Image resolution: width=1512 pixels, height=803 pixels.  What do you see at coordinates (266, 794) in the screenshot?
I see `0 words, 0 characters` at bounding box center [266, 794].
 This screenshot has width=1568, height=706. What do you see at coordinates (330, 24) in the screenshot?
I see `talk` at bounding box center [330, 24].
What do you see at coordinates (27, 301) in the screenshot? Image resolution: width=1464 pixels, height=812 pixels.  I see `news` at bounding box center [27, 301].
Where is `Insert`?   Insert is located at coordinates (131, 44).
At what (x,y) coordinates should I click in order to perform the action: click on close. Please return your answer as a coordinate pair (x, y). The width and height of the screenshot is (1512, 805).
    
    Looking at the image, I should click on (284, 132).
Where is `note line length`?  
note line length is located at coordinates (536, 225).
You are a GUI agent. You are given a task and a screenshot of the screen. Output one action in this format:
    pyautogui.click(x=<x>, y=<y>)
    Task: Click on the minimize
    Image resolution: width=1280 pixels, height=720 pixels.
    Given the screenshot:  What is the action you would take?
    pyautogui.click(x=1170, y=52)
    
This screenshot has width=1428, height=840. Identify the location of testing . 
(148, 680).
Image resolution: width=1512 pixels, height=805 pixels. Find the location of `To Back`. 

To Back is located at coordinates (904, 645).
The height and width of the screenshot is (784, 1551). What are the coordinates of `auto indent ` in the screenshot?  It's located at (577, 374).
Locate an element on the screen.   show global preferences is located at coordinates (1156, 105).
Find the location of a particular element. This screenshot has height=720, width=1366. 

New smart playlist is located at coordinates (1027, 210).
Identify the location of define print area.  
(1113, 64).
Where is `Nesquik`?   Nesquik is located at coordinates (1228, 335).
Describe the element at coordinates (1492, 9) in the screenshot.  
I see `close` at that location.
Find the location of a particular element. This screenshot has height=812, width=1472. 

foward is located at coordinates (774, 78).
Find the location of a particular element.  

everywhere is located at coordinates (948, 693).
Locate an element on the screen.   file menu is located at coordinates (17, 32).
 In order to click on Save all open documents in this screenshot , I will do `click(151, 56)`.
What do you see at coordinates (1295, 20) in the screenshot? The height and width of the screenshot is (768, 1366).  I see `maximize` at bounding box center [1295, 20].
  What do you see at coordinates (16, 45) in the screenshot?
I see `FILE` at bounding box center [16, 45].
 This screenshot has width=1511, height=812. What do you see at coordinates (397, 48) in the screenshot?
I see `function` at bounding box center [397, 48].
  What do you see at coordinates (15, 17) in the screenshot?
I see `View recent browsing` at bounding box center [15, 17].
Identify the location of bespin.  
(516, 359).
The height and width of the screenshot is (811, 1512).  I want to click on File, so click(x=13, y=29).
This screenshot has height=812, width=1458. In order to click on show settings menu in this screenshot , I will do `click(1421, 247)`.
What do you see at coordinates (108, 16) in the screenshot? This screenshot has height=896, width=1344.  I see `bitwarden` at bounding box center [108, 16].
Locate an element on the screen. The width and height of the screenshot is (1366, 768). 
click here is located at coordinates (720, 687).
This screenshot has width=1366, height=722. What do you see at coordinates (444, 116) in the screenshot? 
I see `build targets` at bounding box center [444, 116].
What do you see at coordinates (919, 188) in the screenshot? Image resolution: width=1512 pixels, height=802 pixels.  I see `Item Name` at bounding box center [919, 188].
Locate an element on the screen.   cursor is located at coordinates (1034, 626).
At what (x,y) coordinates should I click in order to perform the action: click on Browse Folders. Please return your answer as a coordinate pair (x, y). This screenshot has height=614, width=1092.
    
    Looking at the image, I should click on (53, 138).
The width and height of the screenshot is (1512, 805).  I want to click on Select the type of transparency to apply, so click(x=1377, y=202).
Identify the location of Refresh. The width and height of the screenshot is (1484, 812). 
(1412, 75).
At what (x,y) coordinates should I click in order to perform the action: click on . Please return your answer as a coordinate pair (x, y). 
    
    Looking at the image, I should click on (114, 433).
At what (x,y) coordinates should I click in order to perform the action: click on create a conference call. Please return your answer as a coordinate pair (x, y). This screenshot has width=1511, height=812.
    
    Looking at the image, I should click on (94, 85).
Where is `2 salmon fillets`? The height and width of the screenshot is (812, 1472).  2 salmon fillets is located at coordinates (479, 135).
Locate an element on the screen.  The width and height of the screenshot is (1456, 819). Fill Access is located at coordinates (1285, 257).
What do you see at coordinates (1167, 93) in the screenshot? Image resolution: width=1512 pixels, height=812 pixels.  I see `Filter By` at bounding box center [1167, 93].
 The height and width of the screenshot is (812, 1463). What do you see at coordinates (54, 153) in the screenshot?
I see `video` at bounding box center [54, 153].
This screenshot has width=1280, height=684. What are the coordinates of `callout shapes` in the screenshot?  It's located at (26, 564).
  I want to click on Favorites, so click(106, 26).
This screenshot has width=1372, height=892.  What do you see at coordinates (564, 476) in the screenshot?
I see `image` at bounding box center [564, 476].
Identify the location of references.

• **To do**: Copy out the listing above word for word, from its very first line down through the line containing "center [330, 24].", and nothing more.

• **Response for this exercise**:
Image resolution: width=1512 pixels, height=803 pixels.  What do you see at coordinates (266, 794) in the screenshot?
I see `0 words, 0 characters` at bounding box center [266, 794].
 This screenshot has width=1568, height=706. What do you see at coordinates (330, 24) in the screenshot?
I see `talk` at bounding box center [330, 24].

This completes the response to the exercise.